Victor inspected the documents and confirmed their authenticity. The transaction was completed, and Hardy received a message that over $26 million worth of HSBC drafts had been acquired.
The following day, an American came to HSBC with a large acceptance draft worth $4.5 million. The bank's staff, surprised by the amount, reported the issue to management. The draft, issued by the Beiping branch, was now problematic due to the closure and subsequent bad debt status of that branch.

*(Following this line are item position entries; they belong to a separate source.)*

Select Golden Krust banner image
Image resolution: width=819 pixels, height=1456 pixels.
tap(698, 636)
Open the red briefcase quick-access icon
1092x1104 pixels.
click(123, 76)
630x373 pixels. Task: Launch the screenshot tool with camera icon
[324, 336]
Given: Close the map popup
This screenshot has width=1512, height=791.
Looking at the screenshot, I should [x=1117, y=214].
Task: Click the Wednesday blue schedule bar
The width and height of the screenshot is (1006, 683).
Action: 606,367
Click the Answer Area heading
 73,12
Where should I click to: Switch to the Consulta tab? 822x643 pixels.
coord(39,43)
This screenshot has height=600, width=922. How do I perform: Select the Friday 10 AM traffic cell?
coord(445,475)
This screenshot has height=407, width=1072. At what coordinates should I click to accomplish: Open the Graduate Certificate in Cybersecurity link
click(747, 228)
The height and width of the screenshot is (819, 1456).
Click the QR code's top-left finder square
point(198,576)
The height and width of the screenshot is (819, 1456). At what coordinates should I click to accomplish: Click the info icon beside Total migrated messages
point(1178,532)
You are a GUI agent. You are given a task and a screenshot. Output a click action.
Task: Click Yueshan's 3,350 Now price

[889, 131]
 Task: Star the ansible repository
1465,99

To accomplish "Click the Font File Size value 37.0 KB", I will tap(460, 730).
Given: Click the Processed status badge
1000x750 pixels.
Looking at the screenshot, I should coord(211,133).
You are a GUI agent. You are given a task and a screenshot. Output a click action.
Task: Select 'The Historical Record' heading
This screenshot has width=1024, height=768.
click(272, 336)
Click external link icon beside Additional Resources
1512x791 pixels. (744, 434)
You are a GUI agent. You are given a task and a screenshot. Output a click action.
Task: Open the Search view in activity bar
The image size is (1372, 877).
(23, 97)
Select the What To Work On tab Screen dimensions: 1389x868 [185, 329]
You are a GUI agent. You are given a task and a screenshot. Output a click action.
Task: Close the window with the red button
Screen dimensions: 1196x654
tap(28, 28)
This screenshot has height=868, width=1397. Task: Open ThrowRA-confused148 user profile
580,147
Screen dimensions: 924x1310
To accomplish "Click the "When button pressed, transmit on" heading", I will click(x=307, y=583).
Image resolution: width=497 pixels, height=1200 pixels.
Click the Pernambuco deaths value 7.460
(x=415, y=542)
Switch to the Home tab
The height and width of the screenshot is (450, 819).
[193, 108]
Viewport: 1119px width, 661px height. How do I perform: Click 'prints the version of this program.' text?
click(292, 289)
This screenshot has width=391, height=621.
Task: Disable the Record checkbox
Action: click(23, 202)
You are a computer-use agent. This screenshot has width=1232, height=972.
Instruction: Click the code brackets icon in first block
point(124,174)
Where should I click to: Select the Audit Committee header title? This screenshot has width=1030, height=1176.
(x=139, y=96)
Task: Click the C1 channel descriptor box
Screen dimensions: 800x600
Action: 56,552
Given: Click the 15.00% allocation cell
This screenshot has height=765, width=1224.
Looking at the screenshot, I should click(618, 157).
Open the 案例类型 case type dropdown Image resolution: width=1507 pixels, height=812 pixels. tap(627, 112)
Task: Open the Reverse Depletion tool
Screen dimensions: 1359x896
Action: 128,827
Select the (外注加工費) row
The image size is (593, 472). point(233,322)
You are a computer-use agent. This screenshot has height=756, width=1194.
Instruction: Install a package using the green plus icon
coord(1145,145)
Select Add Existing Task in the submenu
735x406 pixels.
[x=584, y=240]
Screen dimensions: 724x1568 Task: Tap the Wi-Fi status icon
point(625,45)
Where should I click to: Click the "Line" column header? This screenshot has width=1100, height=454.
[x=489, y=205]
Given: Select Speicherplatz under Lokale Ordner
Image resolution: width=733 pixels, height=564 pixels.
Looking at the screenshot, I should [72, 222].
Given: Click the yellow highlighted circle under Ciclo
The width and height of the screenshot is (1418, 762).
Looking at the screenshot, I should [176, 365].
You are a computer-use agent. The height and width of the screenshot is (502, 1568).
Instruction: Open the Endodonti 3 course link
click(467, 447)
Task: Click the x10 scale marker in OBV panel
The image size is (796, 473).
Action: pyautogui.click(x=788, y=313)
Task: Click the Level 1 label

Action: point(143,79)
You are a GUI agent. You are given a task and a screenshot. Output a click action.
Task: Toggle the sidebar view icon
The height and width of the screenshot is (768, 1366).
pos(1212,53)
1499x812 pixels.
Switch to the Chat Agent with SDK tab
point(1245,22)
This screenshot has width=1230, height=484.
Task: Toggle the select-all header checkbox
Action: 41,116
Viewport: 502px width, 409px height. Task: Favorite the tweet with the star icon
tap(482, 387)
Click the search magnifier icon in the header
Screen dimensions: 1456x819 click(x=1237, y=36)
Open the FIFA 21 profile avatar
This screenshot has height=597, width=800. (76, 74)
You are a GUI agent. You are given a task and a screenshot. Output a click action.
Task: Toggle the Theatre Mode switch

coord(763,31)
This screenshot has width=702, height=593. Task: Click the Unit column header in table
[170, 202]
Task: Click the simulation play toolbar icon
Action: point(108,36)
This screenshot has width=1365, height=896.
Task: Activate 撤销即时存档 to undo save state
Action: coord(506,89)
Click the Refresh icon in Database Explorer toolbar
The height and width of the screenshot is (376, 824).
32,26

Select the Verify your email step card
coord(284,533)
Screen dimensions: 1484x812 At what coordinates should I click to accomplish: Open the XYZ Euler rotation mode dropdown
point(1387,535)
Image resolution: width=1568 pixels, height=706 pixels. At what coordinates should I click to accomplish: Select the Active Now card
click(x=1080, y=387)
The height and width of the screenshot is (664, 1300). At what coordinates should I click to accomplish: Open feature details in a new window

"Sorry, sir," the manager explained. "Due to the loss of the Beiping account, we cannot redeem this draft at the moment. It can only be cashed after the war and after verifying its authenticity."
The American, infuriated, confronted the manager in the bank lobby. His outrage quickly attracted media attention, and the story was picked up by the Global Times, which condemned HSBC's failure to honor its drafts.
The headline read: "HSBC Breaks Its Trust: A Run on the Bank Leaves Depositors Unable to Access Their Funds."
The report triggered further panic. Crowds gathered at HSBC branches, many of them triads holding faulty savings slips. As the bank struggled to manage the crisis, the scene outside became chaotic, with over 10,000 people demanding their money.
HSBC executives reported the crisis to the board of directors, who realized the gravity of the situation. The bank's reserves were critically low, and an actual run could lead to insolvency.
David Rockefeller, upon reading about the HSBC crisis, turned to Hardy with surprise. "Hardy, did you orchestrate this?"
Hardy smiled. "David, it's time we talk to HSBC."
The stage was set for further negotiations as HSBC faced its most significant challenge yet.